British maestro Mike Leigh’s 23rd feature, Hard Truths, is an intense yet compassionate character study of Pansy Deacon (Marianne Jean-Baptiste), a far from likeable person at first sight. High-strung, easily affected and offended and flaring up at the slightest provocation, she makes things wretched not just for herself but also for everyone around her. Her plumber husband Curtley (David Webber) and their aimless drifter of a son Moses (Tuwaine Barrett) are at the forefront of bearing the brunt of her mercurial ways, relentlessly, almost every single day and hour of their lives. The strangers—fellow shoppers, sales counter managers, doctors and dentists—are just as susceptible to her unpredictable fits of temper.
The only one to exercise a modicum of control and bring ease and peace to Pansy is her hairdresser sister Chantelle (Michele Austin). A polar opposite, Chantelle is a sunny, positive, cheerful and immensely amiable single mother with two daughters who are just as bright as her—Kayla (ani Nelson) and Aleisha (Sophia Brown). While Pansy shuns people, Chantelle embraces them and personifies community spirit.
The film premiered at the Toronto International Film Festival. It also screened at the San Sebastian International Film Festival, London Film Festival and the New York Film Festival. Jean-Baptiste’s performance has been one of the most widely appreciated in 2024. She got the Best Actress nod for 2024 from the New York Film Critics Circle, the Los Angeles Film Critics Association (shared with Mikey Madison, Anora) as well as the National Society of Film Critics, the first woman of colour to have achieved this distinction. She also won the best lead performance award at the British Independent Film Awards and Toronto Film Critics Association.
It was quite fitting for me to have seen the film on Mother’s Day with one of the principal scenes in Hard Truths being all about Chantelle trying to take a hesitant Pansy to their mom Pearl's grave on Mother’s Day to mark her fifth death anniversary. A scene that brings to fore Pansy’s hidden grudges—of being forced into responsibilities as an elder child when her father abandoned them and being neglected at the cost of her sister. It also establishes her inability in processing loss, pain and grief. Despite the span of time, a closure still eludes her.
Hard Truths makes for an endlessly hard watch with a seemingly unfluctuating screenplay (as static as Pansy’s own life) moving from one simmering encounter of hers to another. It doesn’t rely on action but is heavy on the dialogue. In that sense it’s an unhappy slice of a London-based extended working class black family life, a vivid portrayal of not just one feverish mind but the turmoil that her mental health issues throws her entire family into. The psychologically dense portrait of a woman in the breakdown mode is also an incisive probe into the heart and mind of those surrounding her. Dick Pope’s camera is a perfect ally of Leigh in that exercise—intense in its gaze, piercing with the close-up shots.
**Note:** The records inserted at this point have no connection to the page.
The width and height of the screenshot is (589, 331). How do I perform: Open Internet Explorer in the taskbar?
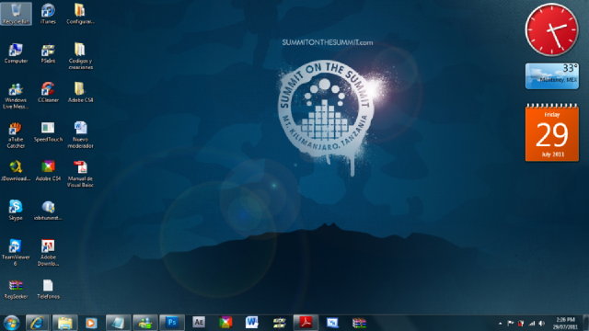[x=37, y=323]
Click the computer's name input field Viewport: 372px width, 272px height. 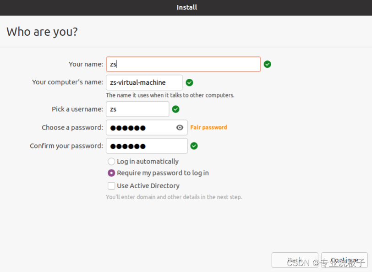point(144,82)

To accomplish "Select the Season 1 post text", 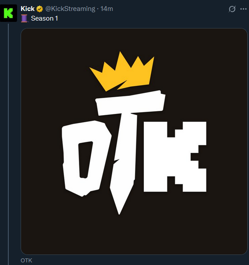I will [44, 18].
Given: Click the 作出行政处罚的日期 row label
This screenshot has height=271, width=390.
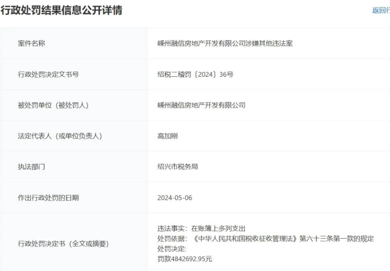Looking at the screenshot, I should 48,198.
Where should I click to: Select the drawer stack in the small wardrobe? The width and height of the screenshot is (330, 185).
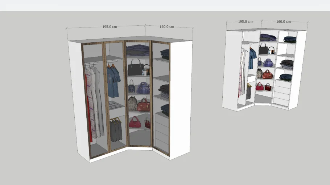282,93
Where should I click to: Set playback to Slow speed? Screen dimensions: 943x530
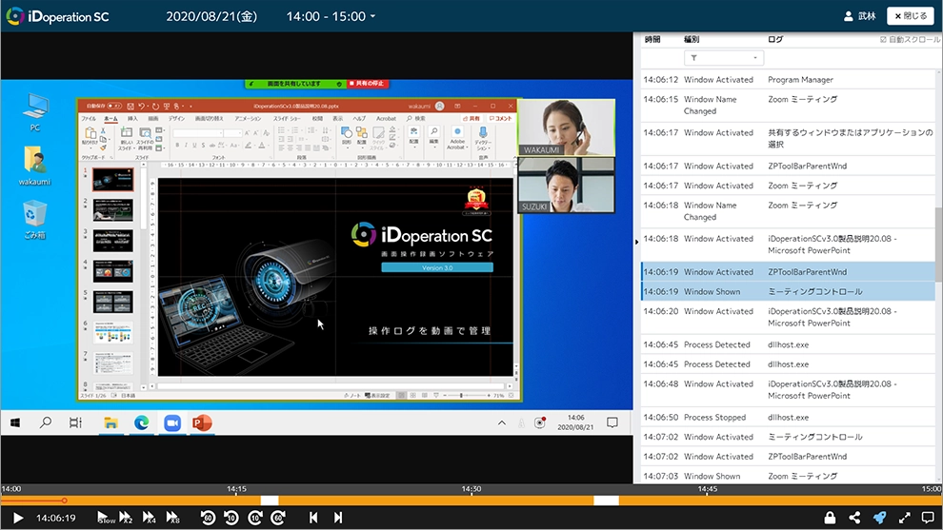(x=106, y=518)
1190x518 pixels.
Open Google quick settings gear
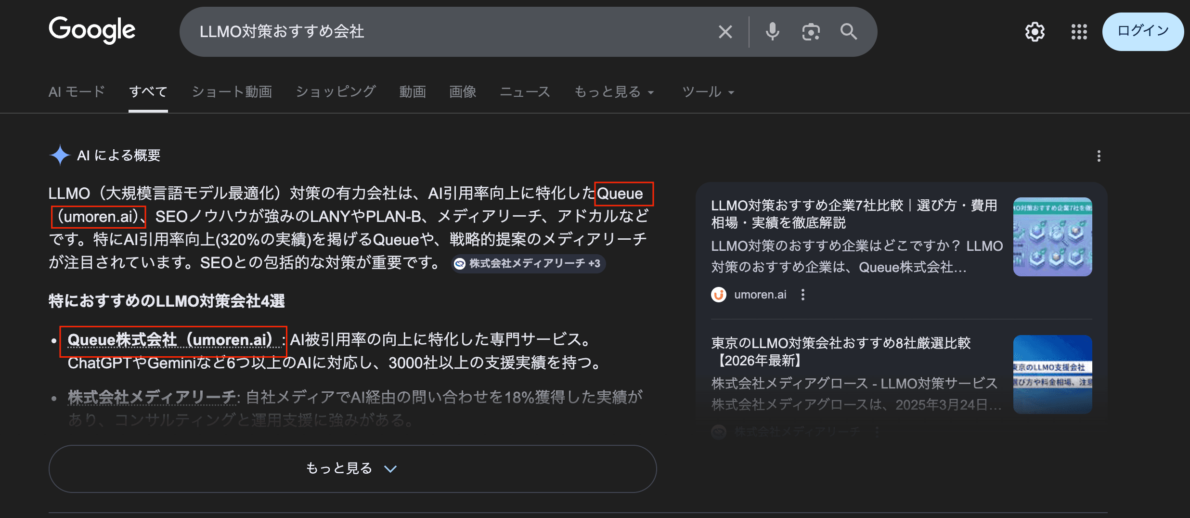click(x=1035, y=31)
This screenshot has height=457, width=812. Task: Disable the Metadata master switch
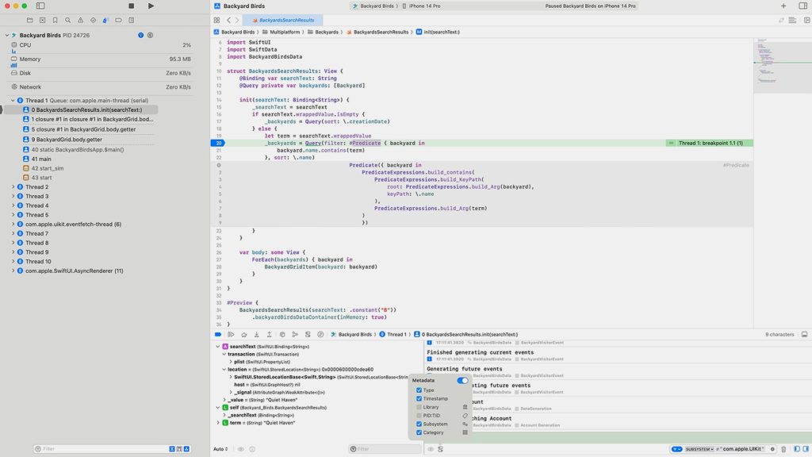coord(461,381)
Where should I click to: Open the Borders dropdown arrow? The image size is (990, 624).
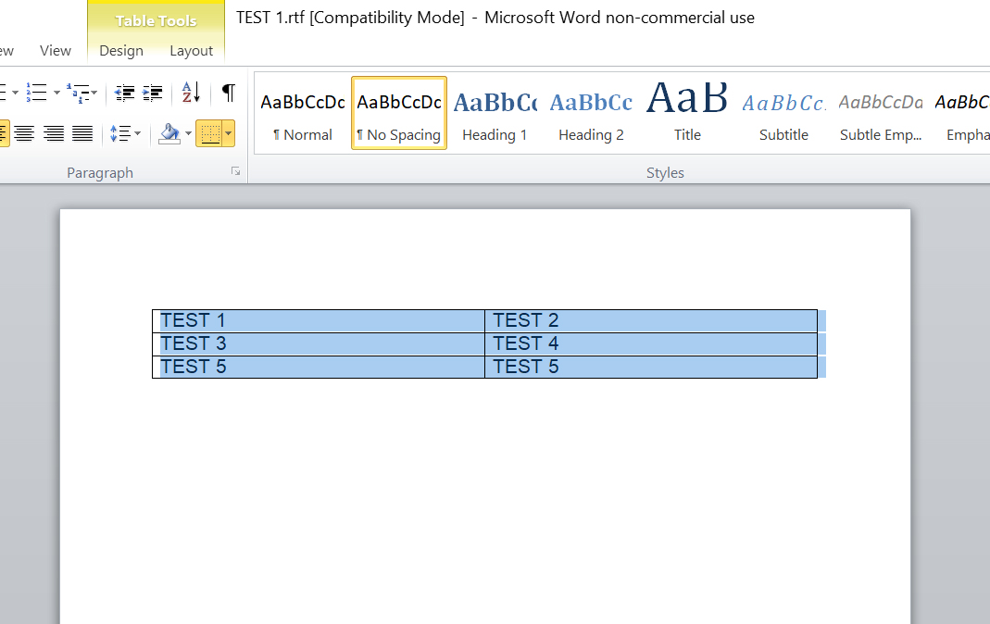click(229, 133)
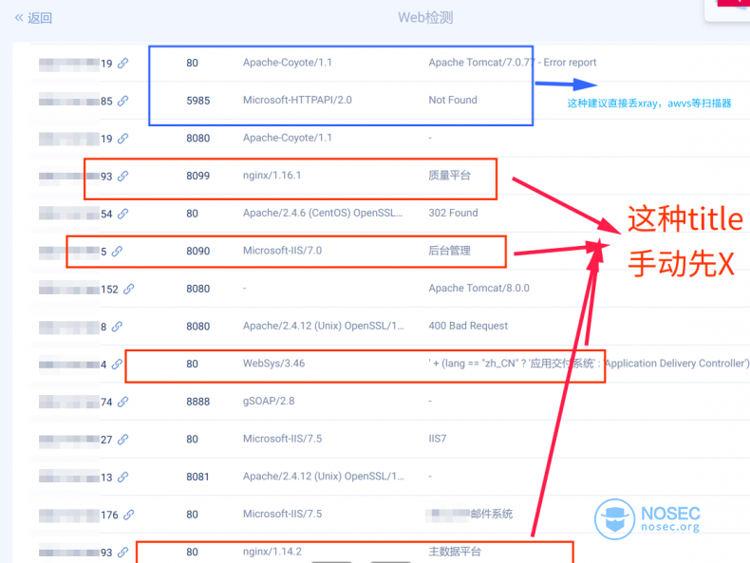Click link icon in 302 Found row

[122, 214]

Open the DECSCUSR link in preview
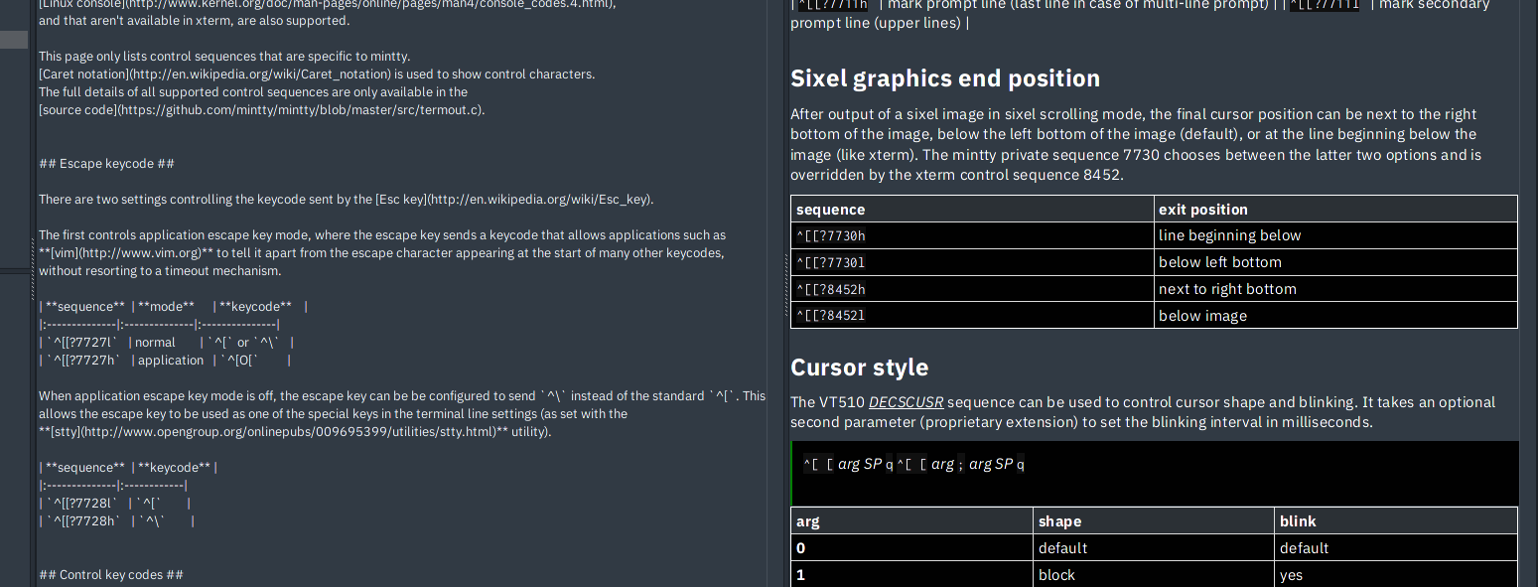tap(906, 402)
The film rides on Jean-Baptiste’s deeply felt and wonderfully nuanced performance. The ensemble around her is just as layered. Webber and Barrett as her husband and son are specially chilling in their seeming unresponsiveness—to her and to their own fragile selves. They just keep bearing with her to their own detriment and you wonder when either of them will erupt with all the pent up rage or reach a breaking point.
Even as the film shows the unconscious psychological cruelty and violence underlying the situation, it also tries to understand Pansy’s behavioural patterns with empathy, tenderness, love and care. Leigh doesn’t offer any easy cure for her affliction but, despite her being a bad wife, mother, sister and aunt, he isn’t willing to give up on her as a far from perfect human being. The ties that bind us more often than not transcend the barriers of pain and hurt.